Nach der ursprünglichen Vereinbarung zum JCPOA 2015 sollte das Protokoll 2023 ratifiziert werden.

Der Iran bot an, im Gegenzug zur dauerhaften Aufhebung der US-Sanktionen fortlaufend verstärkte Inspektionen seines Atomprogramms zuzulassen. Der iranische Außenminister Zarif äußerte sich zu diesem Vorschlag und nannte ihn einen «bedeutenden Schritt».

„Es geht nicht um Fotooperationen. Wir sind an Inhalten interessiert“, sagte er den Reportern in New York und fügte hinzu, dass es „andere wichtige Schritte“ gibt, die unternommen werden können.

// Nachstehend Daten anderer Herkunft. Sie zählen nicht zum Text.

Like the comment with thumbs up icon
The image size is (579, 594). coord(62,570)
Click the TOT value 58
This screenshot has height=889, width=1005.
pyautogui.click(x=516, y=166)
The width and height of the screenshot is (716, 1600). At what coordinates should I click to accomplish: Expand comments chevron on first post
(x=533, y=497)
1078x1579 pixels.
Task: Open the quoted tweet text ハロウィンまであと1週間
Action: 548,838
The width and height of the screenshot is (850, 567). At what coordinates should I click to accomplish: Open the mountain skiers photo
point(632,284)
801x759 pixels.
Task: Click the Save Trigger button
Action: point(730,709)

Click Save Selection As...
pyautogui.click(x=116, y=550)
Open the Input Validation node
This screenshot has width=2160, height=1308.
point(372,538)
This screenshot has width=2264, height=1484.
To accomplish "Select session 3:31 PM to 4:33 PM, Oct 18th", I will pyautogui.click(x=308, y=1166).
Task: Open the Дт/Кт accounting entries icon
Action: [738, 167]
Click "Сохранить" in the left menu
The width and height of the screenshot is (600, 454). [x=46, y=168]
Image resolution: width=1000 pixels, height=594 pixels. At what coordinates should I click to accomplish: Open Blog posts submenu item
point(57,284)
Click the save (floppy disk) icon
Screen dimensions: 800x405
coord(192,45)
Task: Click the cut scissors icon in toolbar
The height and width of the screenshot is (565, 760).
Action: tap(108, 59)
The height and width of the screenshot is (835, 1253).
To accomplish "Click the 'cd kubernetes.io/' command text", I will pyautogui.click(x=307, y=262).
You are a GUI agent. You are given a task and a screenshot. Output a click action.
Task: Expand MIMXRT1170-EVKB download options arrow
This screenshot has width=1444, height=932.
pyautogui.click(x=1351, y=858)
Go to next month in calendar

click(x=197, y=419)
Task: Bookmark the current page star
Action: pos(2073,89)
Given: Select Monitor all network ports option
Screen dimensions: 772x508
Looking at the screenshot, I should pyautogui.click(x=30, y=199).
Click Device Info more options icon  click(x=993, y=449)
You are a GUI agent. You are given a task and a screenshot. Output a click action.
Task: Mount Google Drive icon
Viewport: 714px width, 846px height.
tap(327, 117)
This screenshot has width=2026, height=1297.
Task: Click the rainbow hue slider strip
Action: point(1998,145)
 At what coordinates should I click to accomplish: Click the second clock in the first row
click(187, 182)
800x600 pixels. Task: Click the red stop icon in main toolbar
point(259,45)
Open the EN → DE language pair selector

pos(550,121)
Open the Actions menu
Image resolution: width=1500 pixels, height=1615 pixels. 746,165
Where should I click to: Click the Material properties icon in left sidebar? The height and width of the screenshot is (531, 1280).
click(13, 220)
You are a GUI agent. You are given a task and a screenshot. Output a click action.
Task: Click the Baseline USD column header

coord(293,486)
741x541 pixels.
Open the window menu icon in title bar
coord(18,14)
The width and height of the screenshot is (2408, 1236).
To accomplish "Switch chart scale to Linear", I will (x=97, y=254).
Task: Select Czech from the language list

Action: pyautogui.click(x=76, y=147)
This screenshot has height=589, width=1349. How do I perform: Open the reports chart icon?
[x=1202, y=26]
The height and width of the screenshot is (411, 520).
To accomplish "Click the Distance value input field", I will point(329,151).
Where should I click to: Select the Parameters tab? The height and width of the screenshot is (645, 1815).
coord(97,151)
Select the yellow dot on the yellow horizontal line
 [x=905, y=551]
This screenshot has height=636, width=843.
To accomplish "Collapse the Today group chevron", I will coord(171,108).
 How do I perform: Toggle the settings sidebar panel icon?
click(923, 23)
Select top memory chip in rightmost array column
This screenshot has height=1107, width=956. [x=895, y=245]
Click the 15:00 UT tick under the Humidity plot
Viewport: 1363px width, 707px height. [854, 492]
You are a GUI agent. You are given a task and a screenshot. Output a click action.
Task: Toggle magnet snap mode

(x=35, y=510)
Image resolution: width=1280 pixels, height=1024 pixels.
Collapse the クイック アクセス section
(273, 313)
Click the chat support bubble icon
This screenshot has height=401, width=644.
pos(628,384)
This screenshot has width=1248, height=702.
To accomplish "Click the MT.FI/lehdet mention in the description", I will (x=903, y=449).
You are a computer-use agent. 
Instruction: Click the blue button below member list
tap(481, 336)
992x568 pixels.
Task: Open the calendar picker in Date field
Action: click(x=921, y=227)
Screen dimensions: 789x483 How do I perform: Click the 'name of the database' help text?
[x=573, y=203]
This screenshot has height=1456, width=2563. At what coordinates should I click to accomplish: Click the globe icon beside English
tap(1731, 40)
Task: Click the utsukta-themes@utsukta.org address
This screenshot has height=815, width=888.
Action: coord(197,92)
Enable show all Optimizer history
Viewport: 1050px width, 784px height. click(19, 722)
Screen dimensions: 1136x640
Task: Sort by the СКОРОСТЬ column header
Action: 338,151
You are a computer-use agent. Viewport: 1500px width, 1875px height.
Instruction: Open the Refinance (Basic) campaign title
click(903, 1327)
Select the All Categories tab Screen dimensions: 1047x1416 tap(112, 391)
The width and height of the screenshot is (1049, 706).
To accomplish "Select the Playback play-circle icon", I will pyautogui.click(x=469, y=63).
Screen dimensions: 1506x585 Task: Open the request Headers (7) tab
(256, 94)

Laut Zarif hat die iranische Islamische Beratende Versammlung das Zusatzprotokoll der Internationalen Atomenergie-Organisation (IAEO) noch nicht ratifiziert. Dieses Abkommen ermöglicht den Inspektoren der UN-Agenturen einen breiten Zugang zu iranischen Nukleartechnologien als Beweis dafür, dass das Land kein verstecktes Atomwaffenprogramm hat.

Laut JCPOA soll das Protokoll 2023 ratifiziert werden. Die Vereinigten Staaten versprachen zunächst, alle im Rahmen des Abkommens gegen den Iran verhängten Sanktionen aufzuheben. Stattdessen schlug Zarif vor, dass beide Seiten sofort diesen neuen Schritt unternehmen sollten.

Das US-Außenministerium hat den Vorschlag von Zarif noch nicht kommentiert.